> **DESCRIPTION OF THE TASK**
Line by line, copy the material that follows without leaving anything out.

┏━━

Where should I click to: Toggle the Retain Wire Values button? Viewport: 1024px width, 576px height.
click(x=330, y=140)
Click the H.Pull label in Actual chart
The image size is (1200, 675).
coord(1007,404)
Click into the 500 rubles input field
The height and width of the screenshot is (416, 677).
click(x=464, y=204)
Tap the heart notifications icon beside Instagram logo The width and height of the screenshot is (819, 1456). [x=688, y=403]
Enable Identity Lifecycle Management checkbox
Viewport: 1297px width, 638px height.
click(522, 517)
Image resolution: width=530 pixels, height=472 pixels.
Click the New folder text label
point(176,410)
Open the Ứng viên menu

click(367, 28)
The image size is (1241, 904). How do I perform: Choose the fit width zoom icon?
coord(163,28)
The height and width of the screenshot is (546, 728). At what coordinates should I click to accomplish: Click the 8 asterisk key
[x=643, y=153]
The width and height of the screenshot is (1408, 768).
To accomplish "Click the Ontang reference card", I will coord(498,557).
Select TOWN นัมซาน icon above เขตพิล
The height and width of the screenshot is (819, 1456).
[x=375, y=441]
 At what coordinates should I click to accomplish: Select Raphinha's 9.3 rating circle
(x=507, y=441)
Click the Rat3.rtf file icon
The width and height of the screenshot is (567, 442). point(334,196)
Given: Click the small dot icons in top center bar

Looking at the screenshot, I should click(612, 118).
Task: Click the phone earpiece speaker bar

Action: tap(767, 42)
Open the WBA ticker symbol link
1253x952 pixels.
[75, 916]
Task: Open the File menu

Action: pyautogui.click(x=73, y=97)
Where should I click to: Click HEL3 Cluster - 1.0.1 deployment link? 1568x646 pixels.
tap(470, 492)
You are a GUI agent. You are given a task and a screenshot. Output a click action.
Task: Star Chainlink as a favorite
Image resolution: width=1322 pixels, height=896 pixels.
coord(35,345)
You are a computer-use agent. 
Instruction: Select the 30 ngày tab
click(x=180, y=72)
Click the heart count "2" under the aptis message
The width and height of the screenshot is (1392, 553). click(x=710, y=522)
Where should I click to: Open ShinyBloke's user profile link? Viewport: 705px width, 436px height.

┗━━

> **ANSWER TO THIS EXERCISE**
Where should I click to: Toggle the Retain Wire Values button? Viewport: 1024px width, 576px height.
click(x=330, y=140)
Click the H.Pull label in Actual chart
The image size is (1200, 675).
coord(1007,404)
Click into the 500 rubles input field
The height and width of the screenshot is (416, 677).
click(x=464, y=204)
Tap the heart notifications icon beside Instagram logo The width and height of the screenshot is (819, 1456). [x=688, y=403]
Enable Identity Lifecycle Management checkbox
Viewport: 1297px width, 638px height.
click(522, 517)
Image resolution: width=530 pixels, height=472 pixels.
Click the New folder text label
point(176,410)
Open the Ứng viên menu

click(367, 28)
The image size is (1241, 904). How do I perform: Choose the fit width zoom icon?
coord(163,28)
The height and width of the screenshot is (546, 728). At what coordinates should I click to accomplish: Click the 8 asterisk key
[x=643, y=153]
The width and height of the screenshot is (1408, 768).
To accomplish "Click the Ontang reference card", I will coord(498,557).
Select TOWN นัมซาน icon above เขตพิล
The height and width of the screenshot is (819, 1456).
[x=375, y=441]
 At what coordinates should I click to accomplish: Select Raphinha's 9.3 rating circle
(x=507, y=441)
Click the Rat3.rtf file icon
The width and height of the screenshot is (567, 442). point(334,196)
Given: Click the small dot icons in top center bar

Looking at the screenshot, I should click(612, 118).
Task: Click the phone earpiece speaker bar

Action: tap(767, 42)
Open the WBA ticker symbol link
1253x952 pixels.
[75, 916]
Task: Open the File menu

Action: pyautogui.click(x=73, y=97)
Where should I click to: Click HEL3 Cluster - 1.0.1 deployment link? 1568x646 pixels.
tap(470, 492)
You are a GUI agent. You are given a task and a screenshot. Output a click action.
Task: Star Chainlink as a favorite
Image resolution: width=1322 pixels, height=896 pixels.
coord(35,345)
You are a computer-use agent. 
Instruction: Select the 30 ngày tab
click(x=180, y=72)
Click the heart count "2" under the aptis message
The width and height of the screenshot is (1392, 553). click(x=710, y=522)
Where should I click to: Open ShinyBloke's user profile link? Viewport: 705px width, 436px height.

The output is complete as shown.